"I thought it was time to get a group together and the first person I thought of was Wayne Shorter. I called Wayne and in the meantime, Wayne called me to make an album with him, which was Super Nova"
About this Quote
Vitous tells the story like a shrug, but it lands like a manifesto: careers in jazz don’t always advance through strategy so much as through alignment. The anecdote’s charge is in the symmetry. He reaches for Wayne Shorter first, and before his plan can even form, Shorter is already dialing back with a plan of his own. That near-mystical timing flatters both men, but it also reveals the ecosystem they’re operating in: a small, high-signal network where the real currency is trust, taste, and readiness.

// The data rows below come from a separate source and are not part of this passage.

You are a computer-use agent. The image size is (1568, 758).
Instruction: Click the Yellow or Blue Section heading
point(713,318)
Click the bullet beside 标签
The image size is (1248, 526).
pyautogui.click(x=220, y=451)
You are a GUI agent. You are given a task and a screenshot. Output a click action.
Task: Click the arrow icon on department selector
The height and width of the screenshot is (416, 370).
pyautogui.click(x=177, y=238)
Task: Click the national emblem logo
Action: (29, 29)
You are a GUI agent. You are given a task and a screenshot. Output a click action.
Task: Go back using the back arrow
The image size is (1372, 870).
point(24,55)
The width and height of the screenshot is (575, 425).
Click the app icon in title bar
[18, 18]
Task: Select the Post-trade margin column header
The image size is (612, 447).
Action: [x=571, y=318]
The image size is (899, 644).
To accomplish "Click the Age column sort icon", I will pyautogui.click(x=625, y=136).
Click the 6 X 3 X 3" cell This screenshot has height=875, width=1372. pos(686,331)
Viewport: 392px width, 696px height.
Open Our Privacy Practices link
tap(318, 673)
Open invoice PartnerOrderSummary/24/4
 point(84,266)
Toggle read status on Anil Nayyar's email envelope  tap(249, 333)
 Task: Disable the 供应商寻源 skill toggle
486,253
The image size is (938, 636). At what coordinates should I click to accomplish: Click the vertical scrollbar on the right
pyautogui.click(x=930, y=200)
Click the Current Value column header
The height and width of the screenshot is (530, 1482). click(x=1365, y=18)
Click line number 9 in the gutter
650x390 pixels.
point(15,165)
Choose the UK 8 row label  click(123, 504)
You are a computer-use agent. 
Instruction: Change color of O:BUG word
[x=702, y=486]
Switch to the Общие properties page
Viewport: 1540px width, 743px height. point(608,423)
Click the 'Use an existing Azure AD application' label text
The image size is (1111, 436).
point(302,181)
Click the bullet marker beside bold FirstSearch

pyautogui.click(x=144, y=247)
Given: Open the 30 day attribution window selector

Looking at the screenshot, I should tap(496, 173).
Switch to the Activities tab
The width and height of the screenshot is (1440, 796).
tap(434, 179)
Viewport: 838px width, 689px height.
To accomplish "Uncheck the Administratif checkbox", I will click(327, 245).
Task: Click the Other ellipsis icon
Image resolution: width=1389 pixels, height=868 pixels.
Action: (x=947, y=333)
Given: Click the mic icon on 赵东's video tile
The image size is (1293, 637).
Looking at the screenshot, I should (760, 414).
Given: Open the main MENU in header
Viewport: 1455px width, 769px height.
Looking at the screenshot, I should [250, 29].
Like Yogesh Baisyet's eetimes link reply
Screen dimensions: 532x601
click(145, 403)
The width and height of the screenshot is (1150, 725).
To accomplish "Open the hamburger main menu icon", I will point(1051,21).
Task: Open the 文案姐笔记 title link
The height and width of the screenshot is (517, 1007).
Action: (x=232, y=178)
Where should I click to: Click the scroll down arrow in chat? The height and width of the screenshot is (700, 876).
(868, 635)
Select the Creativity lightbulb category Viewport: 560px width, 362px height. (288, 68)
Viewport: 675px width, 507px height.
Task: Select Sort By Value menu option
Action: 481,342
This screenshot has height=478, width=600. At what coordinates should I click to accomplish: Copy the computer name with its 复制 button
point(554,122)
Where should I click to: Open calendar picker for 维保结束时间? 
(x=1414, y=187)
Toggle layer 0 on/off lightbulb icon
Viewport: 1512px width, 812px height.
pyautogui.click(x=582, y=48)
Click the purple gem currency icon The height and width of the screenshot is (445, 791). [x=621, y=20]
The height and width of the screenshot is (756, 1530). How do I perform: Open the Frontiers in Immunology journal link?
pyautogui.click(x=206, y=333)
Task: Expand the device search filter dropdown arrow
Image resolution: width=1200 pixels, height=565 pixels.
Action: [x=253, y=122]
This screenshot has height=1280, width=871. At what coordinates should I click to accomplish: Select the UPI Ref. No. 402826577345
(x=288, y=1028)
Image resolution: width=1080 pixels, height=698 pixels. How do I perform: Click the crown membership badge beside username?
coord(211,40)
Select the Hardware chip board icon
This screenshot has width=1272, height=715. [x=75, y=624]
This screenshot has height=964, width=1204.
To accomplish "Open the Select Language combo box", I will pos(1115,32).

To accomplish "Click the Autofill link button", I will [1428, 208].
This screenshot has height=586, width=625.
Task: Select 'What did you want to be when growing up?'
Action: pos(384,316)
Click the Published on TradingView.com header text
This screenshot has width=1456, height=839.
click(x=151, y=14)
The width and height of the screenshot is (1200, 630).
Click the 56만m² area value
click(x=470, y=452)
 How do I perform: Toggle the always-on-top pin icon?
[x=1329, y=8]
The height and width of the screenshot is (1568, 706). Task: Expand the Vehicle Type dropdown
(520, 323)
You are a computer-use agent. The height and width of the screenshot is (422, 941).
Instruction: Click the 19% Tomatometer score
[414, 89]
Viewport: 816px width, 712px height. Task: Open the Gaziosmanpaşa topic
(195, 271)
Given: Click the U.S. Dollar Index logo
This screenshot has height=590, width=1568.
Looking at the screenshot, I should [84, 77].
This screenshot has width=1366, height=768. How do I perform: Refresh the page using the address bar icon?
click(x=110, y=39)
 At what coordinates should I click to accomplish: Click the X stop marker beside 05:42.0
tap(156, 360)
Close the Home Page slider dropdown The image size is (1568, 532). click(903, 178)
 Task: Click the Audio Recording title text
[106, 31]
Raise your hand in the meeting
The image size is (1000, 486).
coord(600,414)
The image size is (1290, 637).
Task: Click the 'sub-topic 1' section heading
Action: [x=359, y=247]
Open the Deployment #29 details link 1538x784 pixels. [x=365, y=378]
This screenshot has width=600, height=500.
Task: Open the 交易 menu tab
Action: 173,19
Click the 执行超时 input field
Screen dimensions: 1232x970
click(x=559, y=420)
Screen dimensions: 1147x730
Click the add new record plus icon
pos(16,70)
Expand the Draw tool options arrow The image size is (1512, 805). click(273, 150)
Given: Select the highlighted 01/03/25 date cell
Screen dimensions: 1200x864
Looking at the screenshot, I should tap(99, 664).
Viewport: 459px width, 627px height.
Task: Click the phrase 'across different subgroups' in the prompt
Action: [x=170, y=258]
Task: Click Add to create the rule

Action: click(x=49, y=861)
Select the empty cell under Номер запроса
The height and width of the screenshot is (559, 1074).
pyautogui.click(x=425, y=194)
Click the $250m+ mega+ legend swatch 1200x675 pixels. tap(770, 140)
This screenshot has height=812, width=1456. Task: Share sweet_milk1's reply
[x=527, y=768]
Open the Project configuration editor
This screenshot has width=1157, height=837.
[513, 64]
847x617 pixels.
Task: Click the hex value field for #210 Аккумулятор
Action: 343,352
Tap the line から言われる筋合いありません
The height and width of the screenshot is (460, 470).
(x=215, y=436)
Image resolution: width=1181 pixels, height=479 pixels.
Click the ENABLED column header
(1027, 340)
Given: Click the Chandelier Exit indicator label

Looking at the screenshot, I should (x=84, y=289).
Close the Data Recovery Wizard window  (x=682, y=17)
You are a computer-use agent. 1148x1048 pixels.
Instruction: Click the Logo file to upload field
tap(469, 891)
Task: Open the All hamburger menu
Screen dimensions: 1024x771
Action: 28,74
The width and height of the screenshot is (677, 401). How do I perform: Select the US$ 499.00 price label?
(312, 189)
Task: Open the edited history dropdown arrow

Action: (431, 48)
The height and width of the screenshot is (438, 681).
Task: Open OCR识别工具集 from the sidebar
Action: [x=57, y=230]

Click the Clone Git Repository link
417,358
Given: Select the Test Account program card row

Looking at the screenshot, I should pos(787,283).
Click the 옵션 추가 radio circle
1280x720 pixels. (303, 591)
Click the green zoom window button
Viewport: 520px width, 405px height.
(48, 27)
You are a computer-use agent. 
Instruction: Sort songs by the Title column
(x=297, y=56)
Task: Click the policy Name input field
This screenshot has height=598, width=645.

The subtext is about choosing your co-conspirators. Shorter isn’t just “a saxophonist”; he’s a portal into a specific kind of modernism - restless, electric, unafraid of fracture. By naming Super Nova as the outcome, Vitous frames the collaboration as an explosion event, not a polite session date. That title evokes transformation and risk: you don’t assemble a “group” to play it safe; you gather people who can handle volatility.
There’s also an implicit correction to the myth of the lone genius. Vitous positions initiative and serendipity as intertwined: he makes the call, but history meets him halfway. For a musician of his generation, coming up alongside the post-bop-to-fusion churn, that’s a quiet argument that the best moves aren’t always planned - they’re recognized. The punchline isn’t that they made an album; it’s that they found each other at exactly the moment the music needed to change shape.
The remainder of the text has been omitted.